== Segment start ==

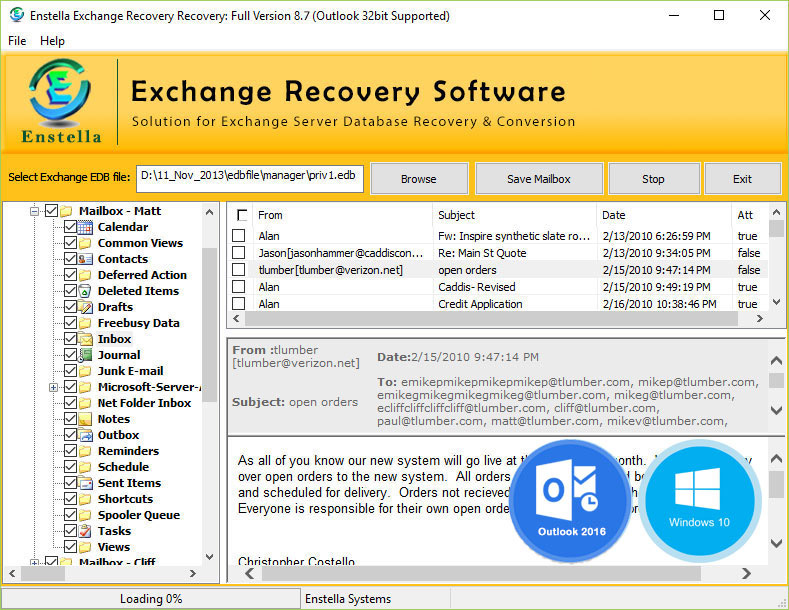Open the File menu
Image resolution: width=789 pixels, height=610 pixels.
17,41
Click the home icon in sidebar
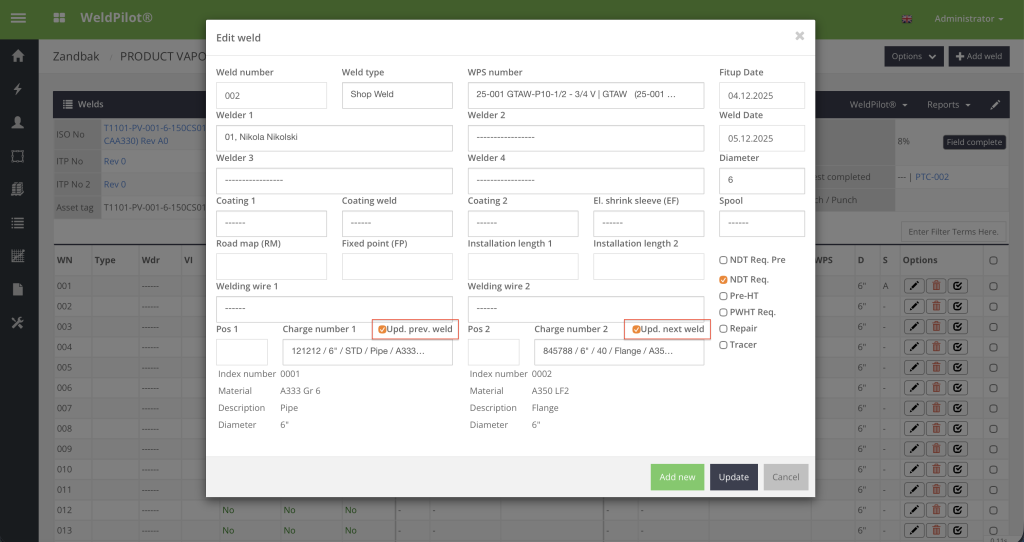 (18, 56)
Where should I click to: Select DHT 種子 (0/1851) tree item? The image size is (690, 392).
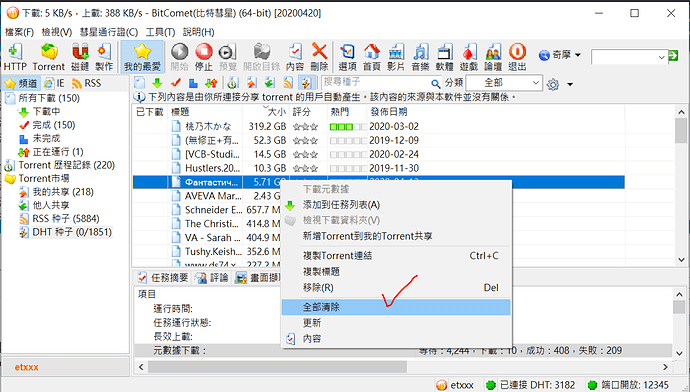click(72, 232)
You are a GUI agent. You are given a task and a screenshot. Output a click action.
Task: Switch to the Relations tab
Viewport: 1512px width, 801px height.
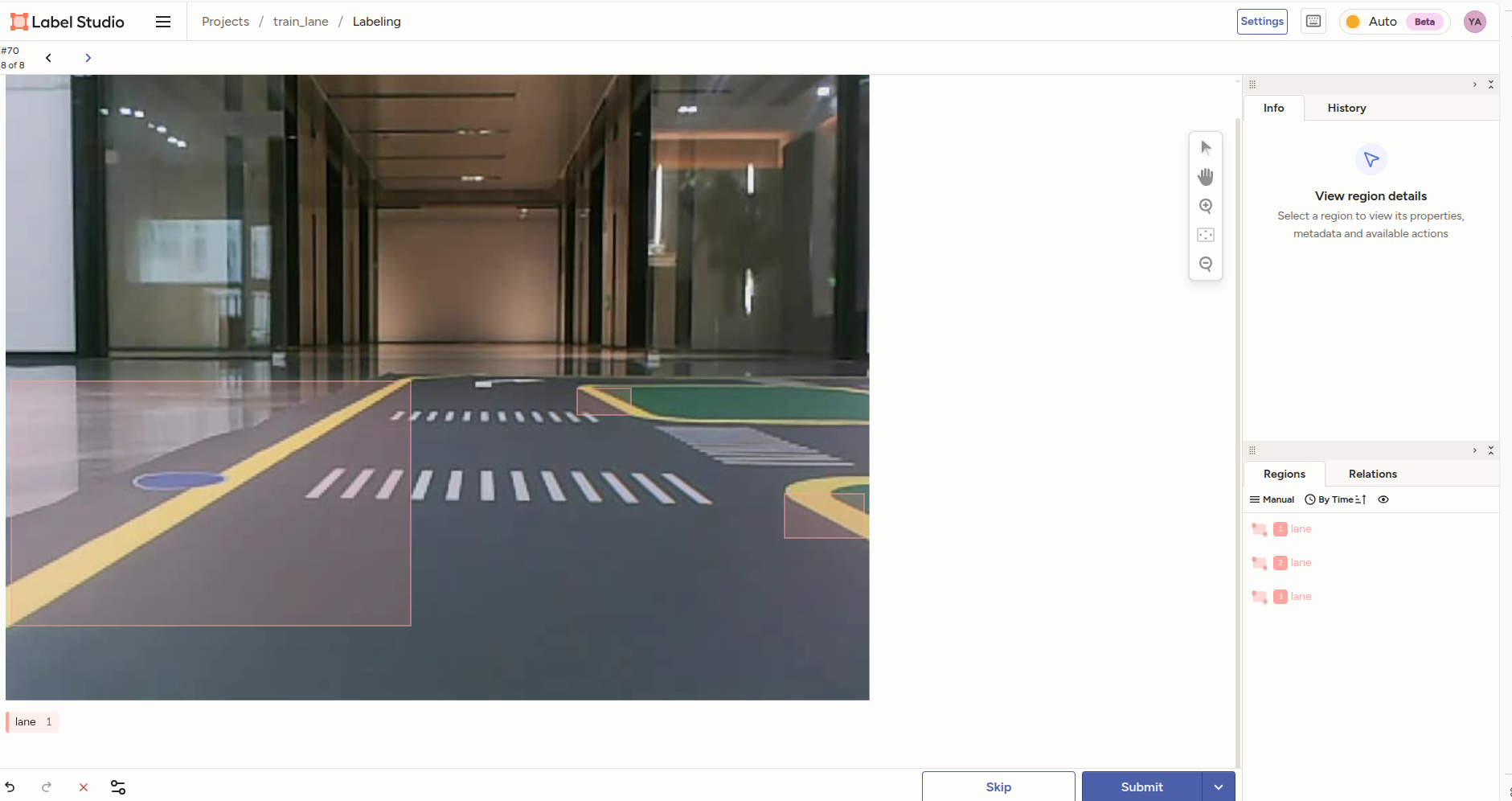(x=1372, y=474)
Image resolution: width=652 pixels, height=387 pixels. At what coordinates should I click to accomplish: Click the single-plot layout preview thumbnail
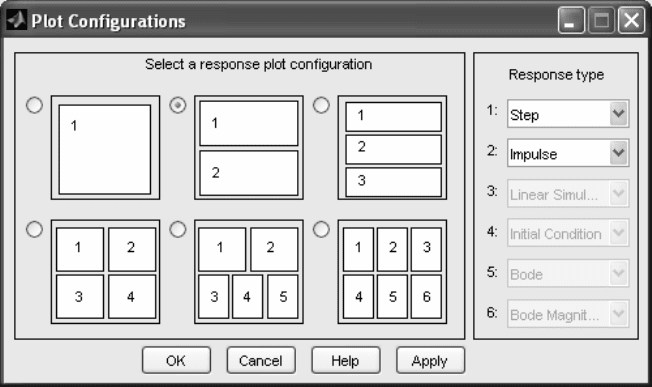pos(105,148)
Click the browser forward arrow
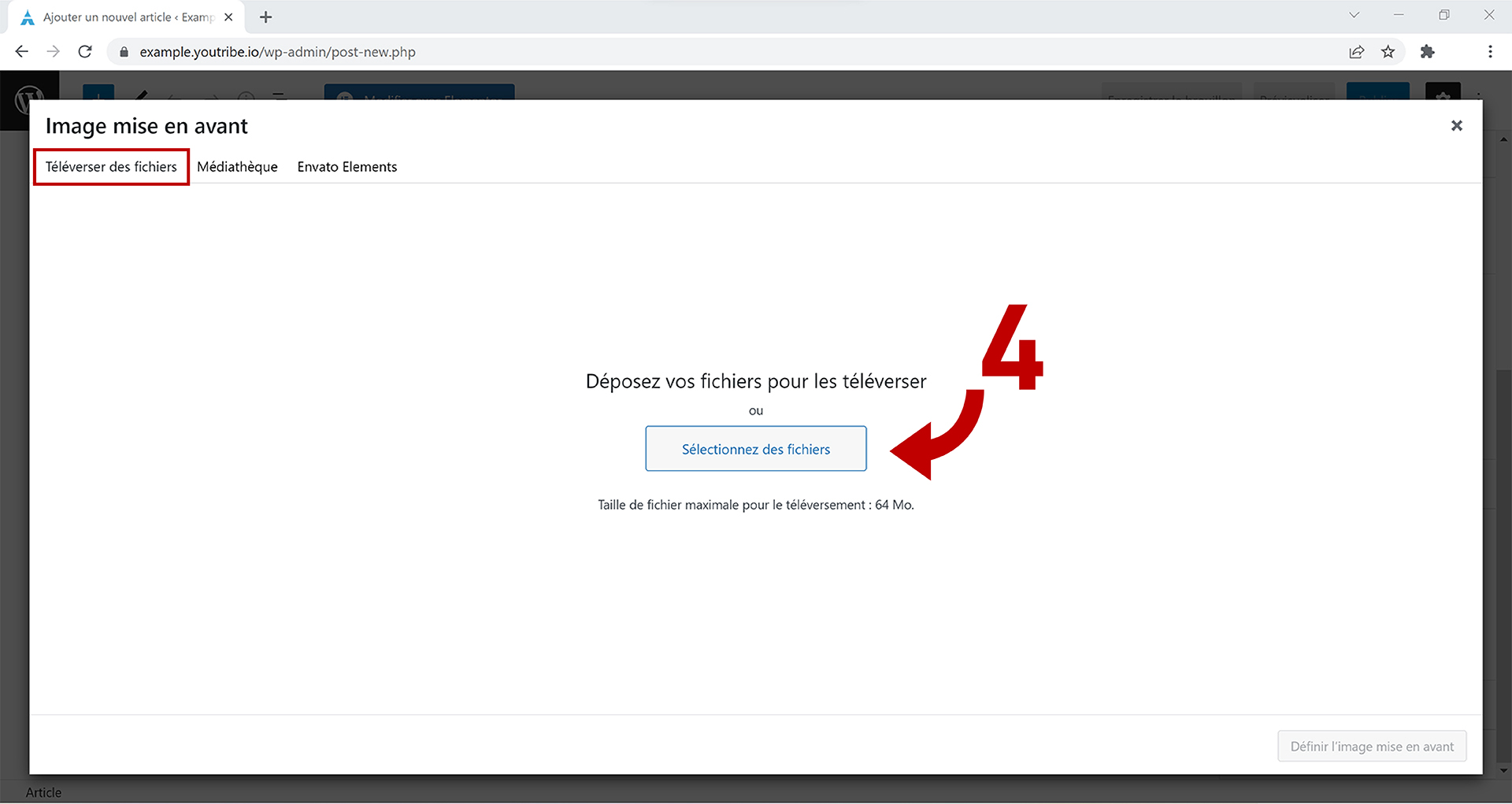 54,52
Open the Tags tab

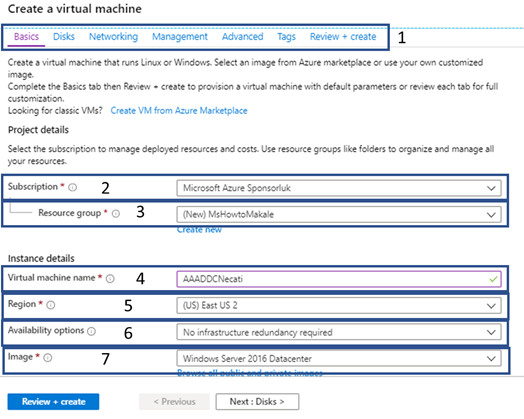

== Segment end ==

BRIEF>
Take the lines from the one containing "Image resolution: width=652" through the final line of the listing above and print them exactly, including both ends but no pictures.

RESPONSE TO THE EXERCISE>
Image resolution: width=652 pixels, height=387 pixels. At what coordinates should I click to accomplish: Click the single-plot layout preview thumbnail
pos(105,148)
Click the browser forward arrow
 54,52
Open the Tags tab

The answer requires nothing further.